§ DATA EXTRACTS
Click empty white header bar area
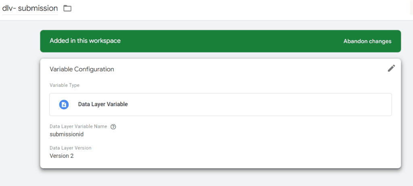242,9
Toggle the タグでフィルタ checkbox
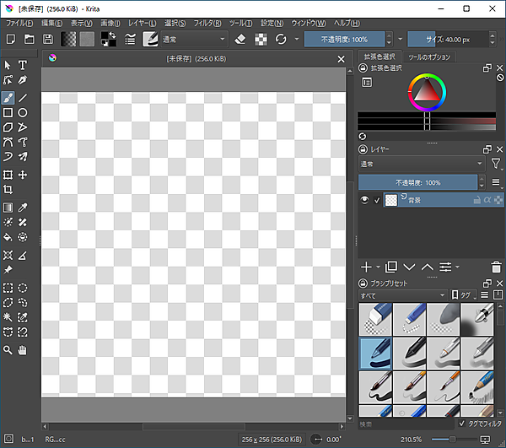This screenshot has width=506, height=448. pos(461,424)
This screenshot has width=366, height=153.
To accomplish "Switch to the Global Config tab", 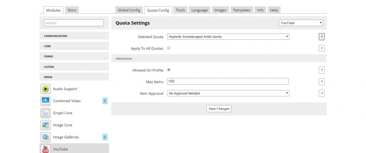I will [129, 10].
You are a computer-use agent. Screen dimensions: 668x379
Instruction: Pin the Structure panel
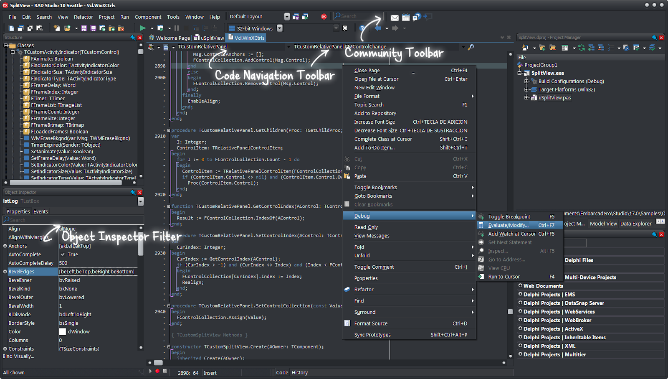tap(133, 38)
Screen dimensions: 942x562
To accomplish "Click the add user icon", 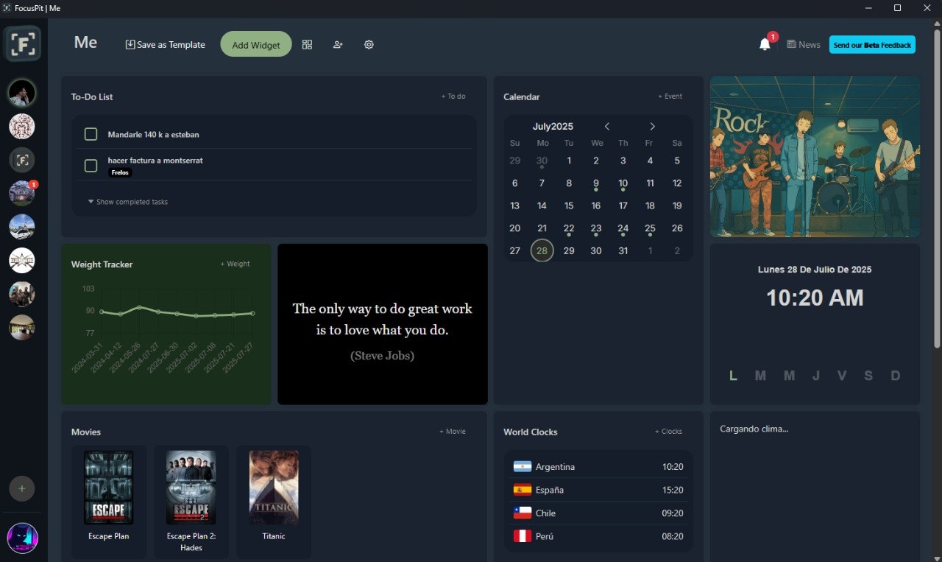I will pyautogui.click(x=338, y=44).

§ TASK DIRECTIONS
Go line by line through the records above and copy each one containing "dimensions".

§ EXERCISE ANSWER
You are a computer-use agent. Screen dimensions: 668x379
Screen dimensions: 942x562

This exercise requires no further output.